- Developer: Alpine Studios
- Publisher: Interplay Entertainment
- Platform: WiiWare
- Release: 2012
- Mode: Single-player

= Stonekeep: Bones of the Ancestors =

2012 video game

Stonekeep: Bones of the Ancestors is a video game by American developer Alpine Studios and published by Interplay Entertainment for the Nintendo Wii in 2012. The game is the second game released in the Stonekeep series, although it is not Stonekeep 2, a game that was cancelled after five years of development, but rather a new game based on the original. The game was released through the WiiWare the online distribution system, Interplay's second game of the kind, after MDK2 HD, to positive sales, but largely negative critical reception.

==Plot==
The game once again focuses on the ancient city of Stonekeep, which was saved by the protagonist's ancestors after being ruined by a dark god's magic.
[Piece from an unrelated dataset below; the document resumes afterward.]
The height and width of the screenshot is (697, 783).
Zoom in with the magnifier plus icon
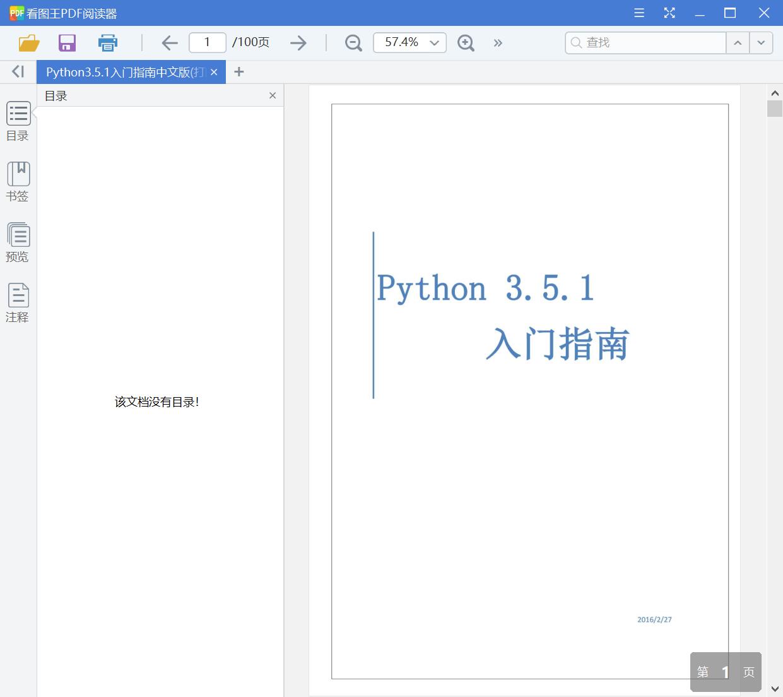click(466, 42)
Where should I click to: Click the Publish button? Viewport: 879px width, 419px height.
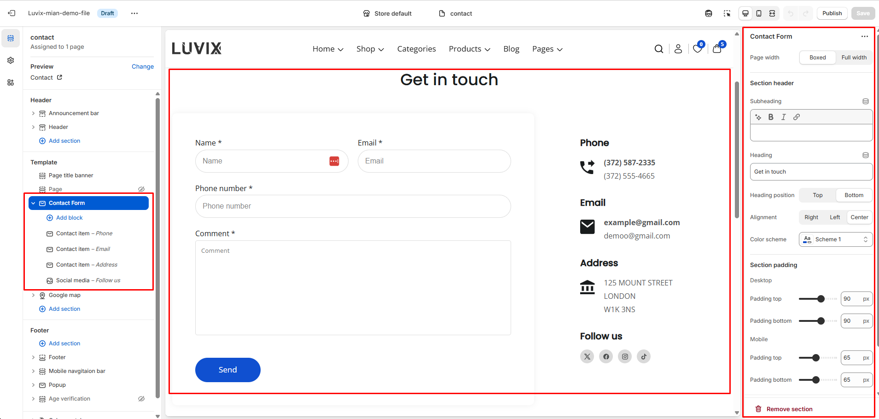(832, 13)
With the city once again in danger, the protagonist must step up to defend his home.

==Gameplay==
The game allows for players to wield melee weapons to fight enemies in addition to using projectiles. "Magic" is also available to use to attack enemies, allowing players to cast compound spells. After defeating monsters, players are given the ability to take loot. The player travels through seven different dungeons in which they must avoid traps, fight monsters and use a variety of weapons and magic. The player is also allowed to pick a companion with whom he/she can save Stonekeep.

==Reception==

Despite positive sales, the game garnered overwhelmingly negative reception. Nintendo Life criticized its "laughably outdated" graphics, story, and overly complicated gameplay being simply a "pain to play". The reviewer would recommend the player pick up the original version of Stonekeep, which he/she would claim to be a better buy.